WHAT THE TASK ASKS
List every passage in the excerpt below about women joining mine-clearance teams that appears inside double quotation marks.

SELECTED EXCERPT
=== Begin Enclosure ===

After first helping to build fortifications against the Russians and then losing her father in a bombardment, Shpak said she "really wanted to be useful."

More women like her are joining mine-clearance teams, where they now account for 30% of personnel, according to official data.

A similar trend has unfolded in other formerly male-dominated professions drained by conscription and emigration.

"The family was initially against it," said Shpak, who has been working for the HALO Trust mine-clearing organisation in Snigurivka, Mykolaiv province, for the past year.

Her teenage daughter, in particular, was "nervous."

But Shpak told her that she only locates mines while other teams actually detonate them.

"Now my daughter says that when she grows up, she will ... try something similar," Shpak told AFP.

She would "like to see more women doing this kind of work," she said.

'More attentive'

Women bring strengths to this line of work, said Valeria Ponomareva, 23, a former hairdresser turned mine-clearing team leader.

=== End Enclosure ===

SUPPLIED INFORMATION
=== Begin Enclosure ===

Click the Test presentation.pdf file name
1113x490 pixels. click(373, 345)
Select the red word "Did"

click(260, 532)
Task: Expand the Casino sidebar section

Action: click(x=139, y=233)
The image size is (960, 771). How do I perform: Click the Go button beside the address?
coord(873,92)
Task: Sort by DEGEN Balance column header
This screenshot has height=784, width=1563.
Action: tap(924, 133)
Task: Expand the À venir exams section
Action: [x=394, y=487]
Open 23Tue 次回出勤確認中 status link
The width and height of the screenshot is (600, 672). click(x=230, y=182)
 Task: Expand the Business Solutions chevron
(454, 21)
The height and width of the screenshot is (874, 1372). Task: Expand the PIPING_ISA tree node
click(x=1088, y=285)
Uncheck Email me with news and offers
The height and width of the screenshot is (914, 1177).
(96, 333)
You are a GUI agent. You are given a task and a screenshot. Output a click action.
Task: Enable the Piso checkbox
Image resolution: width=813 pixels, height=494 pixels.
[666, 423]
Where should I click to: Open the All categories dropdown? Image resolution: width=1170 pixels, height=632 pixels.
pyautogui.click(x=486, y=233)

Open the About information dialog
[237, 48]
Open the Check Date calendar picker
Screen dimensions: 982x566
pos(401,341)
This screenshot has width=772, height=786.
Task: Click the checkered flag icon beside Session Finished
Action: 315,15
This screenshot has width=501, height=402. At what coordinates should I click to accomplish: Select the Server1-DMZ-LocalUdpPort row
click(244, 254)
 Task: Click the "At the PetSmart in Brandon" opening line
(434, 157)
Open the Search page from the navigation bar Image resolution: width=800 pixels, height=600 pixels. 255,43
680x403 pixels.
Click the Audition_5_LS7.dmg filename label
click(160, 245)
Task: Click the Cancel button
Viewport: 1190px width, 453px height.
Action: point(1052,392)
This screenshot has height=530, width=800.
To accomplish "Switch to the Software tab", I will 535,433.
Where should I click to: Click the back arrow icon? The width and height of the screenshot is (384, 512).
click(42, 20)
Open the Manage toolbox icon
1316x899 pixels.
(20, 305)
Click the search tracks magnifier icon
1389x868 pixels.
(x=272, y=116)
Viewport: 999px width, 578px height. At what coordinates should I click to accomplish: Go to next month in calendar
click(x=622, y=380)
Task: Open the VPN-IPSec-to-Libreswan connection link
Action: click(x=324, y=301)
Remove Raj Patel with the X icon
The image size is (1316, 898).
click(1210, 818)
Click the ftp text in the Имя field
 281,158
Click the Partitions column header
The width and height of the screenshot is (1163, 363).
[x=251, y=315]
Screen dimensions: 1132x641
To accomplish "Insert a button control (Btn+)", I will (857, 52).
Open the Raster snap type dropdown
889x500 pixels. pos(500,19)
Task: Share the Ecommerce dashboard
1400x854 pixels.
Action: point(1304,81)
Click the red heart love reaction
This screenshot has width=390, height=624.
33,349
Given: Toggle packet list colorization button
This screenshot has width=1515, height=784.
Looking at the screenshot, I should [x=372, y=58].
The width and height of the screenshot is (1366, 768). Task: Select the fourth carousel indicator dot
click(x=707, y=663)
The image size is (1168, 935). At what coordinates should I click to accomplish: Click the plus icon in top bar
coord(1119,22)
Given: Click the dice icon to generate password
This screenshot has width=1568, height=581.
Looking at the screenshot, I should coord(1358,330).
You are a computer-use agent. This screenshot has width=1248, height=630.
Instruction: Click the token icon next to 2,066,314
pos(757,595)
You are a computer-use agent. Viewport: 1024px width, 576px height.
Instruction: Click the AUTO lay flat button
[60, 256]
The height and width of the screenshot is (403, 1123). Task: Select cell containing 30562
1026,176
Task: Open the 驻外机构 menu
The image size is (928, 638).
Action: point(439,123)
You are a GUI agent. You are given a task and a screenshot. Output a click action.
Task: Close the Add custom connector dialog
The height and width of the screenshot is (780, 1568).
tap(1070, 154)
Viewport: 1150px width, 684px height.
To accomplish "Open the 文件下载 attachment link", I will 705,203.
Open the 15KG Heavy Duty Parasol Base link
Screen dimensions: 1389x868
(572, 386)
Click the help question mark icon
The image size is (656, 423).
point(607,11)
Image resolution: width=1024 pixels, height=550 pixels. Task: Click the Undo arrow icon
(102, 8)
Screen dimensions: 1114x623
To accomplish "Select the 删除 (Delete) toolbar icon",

=== End Enclosure ===

RESPONSE FOR THIS EXERCISE
- "really wanted to be useful."
- "The family was initially against it,"
- "nervous."
- "Now my daughter says that when she grows up, she will ... try something similar,"
- "like to see more women doing this kind of work,"